Avec 36 départements placés au-delà du seuil de vigilance pour la sécheresse et 117 arrêtés préfectoraux de restriction des usages de l’eau recensés au 14 juin, la France connaît une situation alarmante. « Au vu des prévisions météo, le déficit devrait continuer à s’aggraver dans les trois mois qui viennent », alerte Violaine Bault, hydrogéologue au bureau de recherche géologique et minière (BRGM), chargée du bulletin mensuel sur le remplissage des nappes aquifères. Les situations les plus critiques se concentrent sur la Provence et le Centre-Ouest, en particulier la Charente, la Brenne, le Poitou et la Touraine.
Projets de territoires
Ce contexte conduit le centre scientifique et technique de l’organisme public, basé à Orléans, à s’adresser aux gestionnaires de l’eau : « La recharge maîtrisée des nappes aquifères fait partie des réponses au défi climatique », souligne Marie Pettenati, également hydrogéologue au BRGM et spécialiste de ces techniques. Après le Varenne conclu au début 2022 dans la foulée des assises de l’eau de 2018 et 2019, le contexte se prête au montage d’opérations intégrées aux projets de territoire pour la gestion de l’eau (PTGE) encouragés par l’Etat.

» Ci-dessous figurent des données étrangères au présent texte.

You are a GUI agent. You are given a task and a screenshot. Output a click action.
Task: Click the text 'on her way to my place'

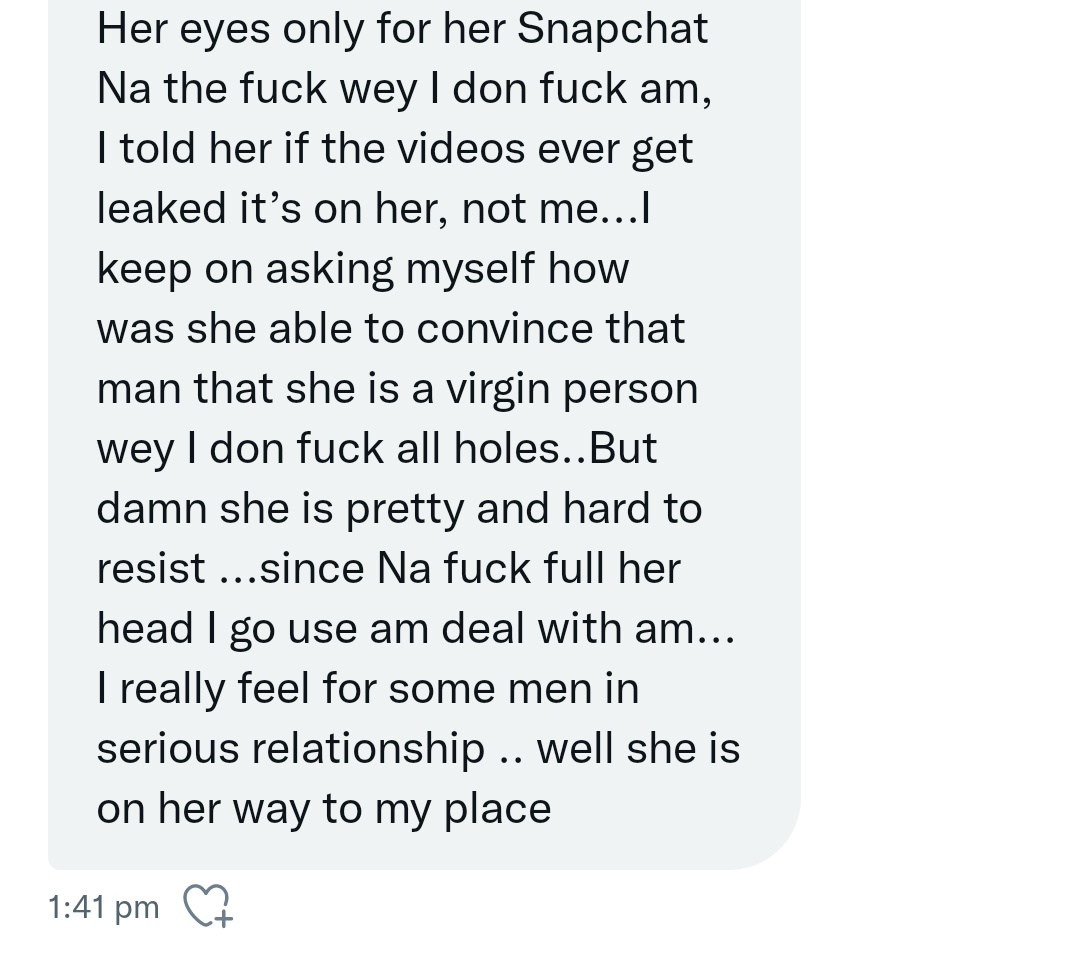324,809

Avec une capacité de stockage de 76,6 millions de m3 et une production annuelle de 109,5 millions de m3 d’eau potable destinée à la métropole lyonnaise, le site de Crépieux Charmy (Rhône) fait figure de référence, mais aussi d’exception. Le BRGM participe à un nombre croissant d’expérimentations soutenues par les agences de l’eau, en privilégiant les nappes dites inertielles, c’est-à-dire celles qui se vidangent le plus lentement.
Ruissellement dans les agences de l’eau
A Rennes Métropole, l’organisme participe au programme Phoebus, qui vise à intégrer le potentiel d’infiltration pluvial dans le plan local d’urbanisme. Dans le cadre d’une étude financée par l’agence de l’eau Rhône-Méditerranée-Corse, le BRGM étudie le potentiel de recharge dans le secteur Bièvre – Liers – Valloire. L’agence de l’eau Adour Garonne et Bordeaux Métropole financent une cartographie multicritères visant à créer des bassins d’infiltration en vue d’une utilisation des nappes dans les zones d’activités.
« Il n’y a pas de solution unique. Dans tous les cas, la recharge des nappes complète des stratégies de sobriété », insiste Marie Pettenati. Avec une cinquantaine de projets recensés par le BRGM, la France présente un bilan faible, comparé à celui des Pays-Bas et de l’Allemagne, malgré une panoplie de techniques maîtrisées : bassins d’infiltration, filtrats de berges, retenues perméables, réutilisation des eaux usées traitées ou des eaux pluviales…
Rattrapage tricolore
La forte exposition aux inondations et aux submersions marines explique la longueur d’avance prise par les Pays-Bas. Selon le BRGM, le changement climatique incitera un nombre croissant de collectivités françaises à se saisir de ces techniques de régulation d’une ressource de plus en plus aléatoire.